Customer inconvenience can also work to retailers’ advantage. It’s well known that staples like bread and milk are often found at opposite ends of the supermarket, because this forces shoppers to travel the length of the store, past shelves of tempting nonessentials. In a department store, the same logic may guide designers to create store layouts that make it impossible for customers to move far without stopping — to let others pass, for example — thereby increasing the chances that their eyes will come to rest on products they can’t resist. Products that seem conveniently placed, including low-cost items in bins near the entrance, are probably there to coax you through the initial “deliberation phase” of shopping.
According to the theory of “shopping momentum,” as explained by researchers from Stanford, Yale and Duke Universities, we fret far more about whether to buy the first item we purchase during a trip than we do subsequent ones.
PERHAPS the subtlest technique in the salesclerk’s repertory, and a reliable way to turn negative emotions into sales, is known as “disrupt-then-reframe.” The idea is to confuse a potential customer, so as to evoke uncertainty, then rush in and offer a reassuring path through the resulting confusion. In a vivid demonstration of the effect in 1999, the psychologists Barbara Price Davis and Eric W. Knowles sent researchers door to door, selling holiday cards for charity. When they described the price as $3 for one package of cards, 35 percent of people decided to buy. But when they described the same offer in terms of “300 pennies,” and then added a clarifying coda — “It’s a bargain!” — their success rate shot up to 65 percent.

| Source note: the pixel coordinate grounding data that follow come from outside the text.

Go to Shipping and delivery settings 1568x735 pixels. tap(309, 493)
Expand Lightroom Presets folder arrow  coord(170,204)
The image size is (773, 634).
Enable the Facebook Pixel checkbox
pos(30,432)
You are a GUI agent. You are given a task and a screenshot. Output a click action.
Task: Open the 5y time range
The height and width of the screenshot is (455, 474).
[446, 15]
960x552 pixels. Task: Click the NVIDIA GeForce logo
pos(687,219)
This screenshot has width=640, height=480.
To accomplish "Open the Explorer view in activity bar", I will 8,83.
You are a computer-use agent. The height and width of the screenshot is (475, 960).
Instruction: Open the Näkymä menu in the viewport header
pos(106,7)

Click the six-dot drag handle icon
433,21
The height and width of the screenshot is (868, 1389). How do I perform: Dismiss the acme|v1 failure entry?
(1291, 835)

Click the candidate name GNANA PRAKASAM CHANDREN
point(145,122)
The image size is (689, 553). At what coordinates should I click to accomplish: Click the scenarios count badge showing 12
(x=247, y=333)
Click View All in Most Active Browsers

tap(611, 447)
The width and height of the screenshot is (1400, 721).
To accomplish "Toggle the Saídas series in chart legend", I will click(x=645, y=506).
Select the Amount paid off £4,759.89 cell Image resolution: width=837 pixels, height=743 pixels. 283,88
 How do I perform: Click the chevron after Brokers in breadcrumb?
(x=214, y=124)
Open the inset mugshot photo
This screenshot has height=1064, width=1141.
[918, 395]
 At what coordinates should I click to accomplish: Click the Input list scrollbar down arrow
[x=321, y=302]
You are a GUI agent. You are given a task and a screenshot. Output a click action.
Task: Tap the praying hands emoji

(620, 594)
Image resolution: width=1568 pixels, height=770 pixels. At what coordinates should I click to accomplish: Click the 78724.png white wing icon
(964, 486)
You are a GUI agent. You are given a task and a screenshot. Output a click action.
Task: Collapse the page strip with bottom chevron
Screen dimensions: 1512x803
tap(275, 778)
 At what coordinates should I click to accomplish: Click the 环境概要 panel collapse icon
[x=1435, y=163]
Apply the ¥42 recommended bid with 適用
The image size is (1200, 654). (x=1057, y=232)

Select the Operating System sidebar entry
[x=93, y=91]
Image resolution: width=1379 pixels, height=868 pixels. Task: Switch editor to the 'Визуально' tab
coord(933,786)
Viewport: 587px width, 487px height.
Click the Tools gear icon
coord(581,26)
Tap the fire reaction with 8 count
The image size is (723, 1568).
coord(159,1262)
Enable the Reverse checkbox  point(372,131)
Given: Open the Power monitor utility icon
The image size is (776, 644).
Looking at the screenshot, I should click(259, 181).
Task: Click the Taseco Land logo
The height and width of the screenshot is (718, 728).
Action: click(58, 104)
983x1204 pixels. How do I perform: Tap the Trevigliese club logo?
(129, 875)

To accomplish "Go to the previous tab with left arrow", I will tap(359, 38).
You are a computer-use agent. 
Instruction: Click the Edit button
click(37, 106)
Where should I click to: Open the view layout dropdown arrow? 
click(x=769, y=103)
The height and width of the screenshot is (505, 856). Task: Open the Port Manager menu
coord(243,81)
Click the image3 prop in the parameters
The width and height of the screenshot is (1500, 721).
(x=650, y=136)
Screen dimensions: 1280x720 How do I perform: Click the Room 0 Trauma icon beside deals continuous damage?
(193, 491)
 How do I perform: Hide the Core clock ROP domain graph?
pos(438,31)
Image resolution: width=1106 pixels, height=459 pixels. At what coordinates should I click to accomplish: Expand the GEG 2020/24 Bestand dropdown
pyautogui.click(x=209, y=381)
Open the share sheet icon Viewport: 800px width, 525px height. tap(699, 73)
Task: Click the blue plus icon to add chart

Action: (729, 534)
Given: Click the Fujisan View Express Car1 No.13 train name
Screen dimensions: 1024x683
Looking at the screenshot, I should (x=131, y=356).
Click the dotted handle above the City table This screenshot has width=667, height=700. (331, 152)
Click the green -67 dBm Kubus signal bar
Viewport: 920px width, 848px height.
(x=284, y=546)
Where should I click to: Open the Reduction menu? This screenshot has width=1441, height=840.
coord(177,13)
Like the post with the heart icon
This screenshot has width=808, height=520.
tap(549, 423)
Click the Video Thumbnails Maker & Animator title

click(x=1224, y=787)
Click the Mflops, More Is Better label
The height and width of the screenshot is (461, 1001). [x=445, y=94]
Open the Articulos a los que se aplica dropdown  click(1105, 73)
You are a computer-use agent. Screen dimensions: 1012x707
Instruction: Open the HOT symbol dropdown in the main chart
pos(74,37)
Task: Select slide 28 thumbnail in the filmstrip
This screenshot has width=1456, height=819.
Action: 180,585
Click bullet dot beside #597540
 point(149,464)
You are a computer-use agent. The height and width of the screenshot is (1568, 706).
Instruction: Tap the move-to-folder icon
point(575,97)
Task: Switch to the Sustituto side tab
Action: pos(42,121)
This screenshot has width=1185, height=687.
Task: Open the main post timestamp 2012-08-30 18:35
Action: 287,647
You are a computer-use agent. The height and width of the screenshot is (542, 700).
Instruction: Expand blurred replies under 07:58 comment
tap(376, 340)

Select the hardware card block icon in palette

We hunger for what psychologists call “cognitive closure,” and if spending is the solution, so be it.
To stretch the idea slightly, might we think of most holiday shopping ploys as a large-scale exercise in “disrupt-then-reframe”? The music’s too loud, the lights are too bright, the streets, subways and buses are sardine tins. The relentless sensory overload — from the cinnamon smells to the Salvation Army bells — fuels agitation and an impulse to escape. How convenient, then, that there appears to be one obvious route through the chaos: buy that Nintendo Wii or that iPad or that designer perfume — whatever you’ve been wavering over — and be done with it.
We might, and probably should, rail against such techniques. We could choose to shop online, as millions do. But we might also turn our attention within, to ask why it is we’re so bothered by the lights and the crowds, so disturbed by anxiety that we’ll shop in order to make it go away. An alternative might be to cultivate what Buddhists call “nonattachment” — and if the earliest Buddhists tended to practice this in beautiful natural settings, perhaps that’s only because they lacked shopping malls. Stand on a busy downtown street at dusk on a pre-Christmas Saturday with this in mind, and decline to be swayed by the exhortations to spend, and it suddenly becomes a purely exhilarating spectacle, as breathtaking, in its own way, as any waterfall or mountain panorama.
A final truth about holiday shopping and happiness: even those of us who don’t enjoy the experience might be forced to admit that we enjoy disliking it. After all, nobody is forced to wait till December to buy gifts, yet every year we do so in droves, plunging with abandon into the precisely choreographed awfulness the retailers work so hard to perfect. I’m not quite ready to go as far as the poet and historian Jennifer Michael Hecht, who writes that holiday shopping fulfills “an ancient need to gather and tithe, and serves as a modern-day ritual of renewal.” I won’t claim that “The Little Drummer Boy” actually improves my holiday season. But things would feel very strange without him.
Oliver Burkeman is a columnist for The Guardian and the author of “The Antidote: Happiness for People Who Can’t Stand Positive Thinking.”